Where does "Open" occur in the listing? Copy every line that holds it.

## Information supplied
___
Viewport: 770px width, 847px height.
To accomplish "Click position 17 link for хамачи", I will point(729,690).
___
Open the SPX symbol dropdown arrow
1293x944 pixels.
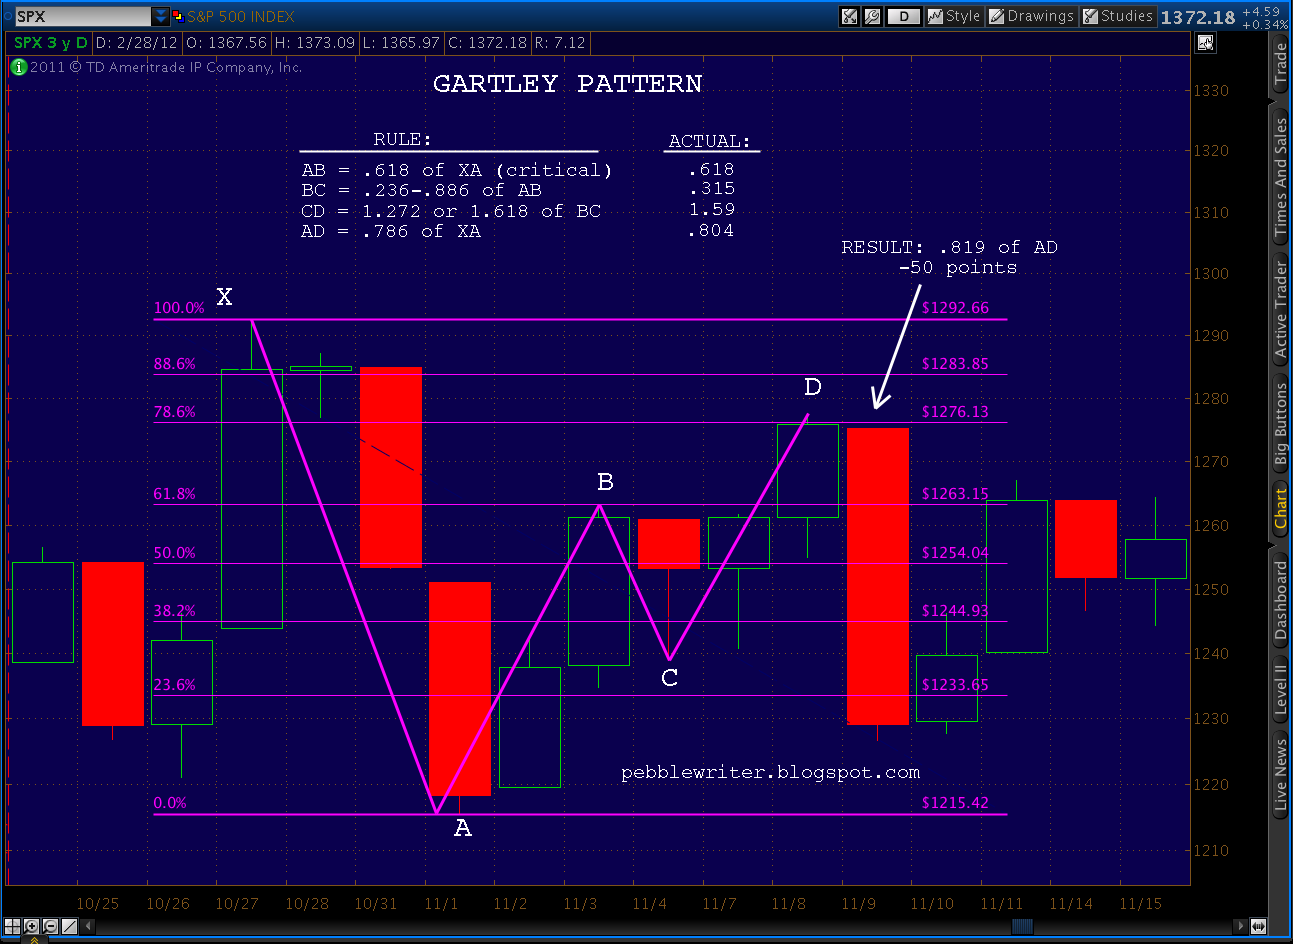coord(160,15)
___
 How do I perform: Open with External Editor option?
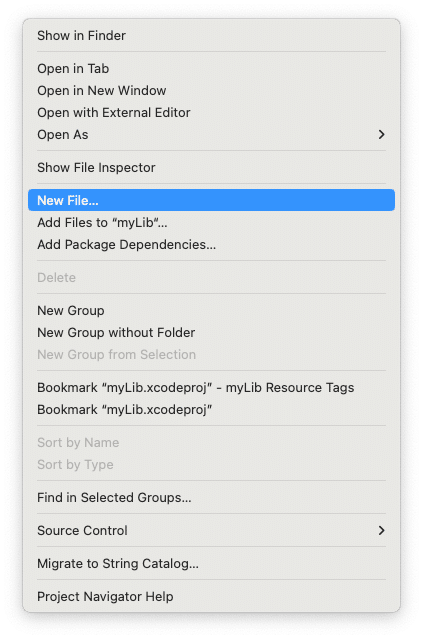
___
## The completed task
Open the SPX symbol dropdown arrow
 How do I perform: Open with External Editor option?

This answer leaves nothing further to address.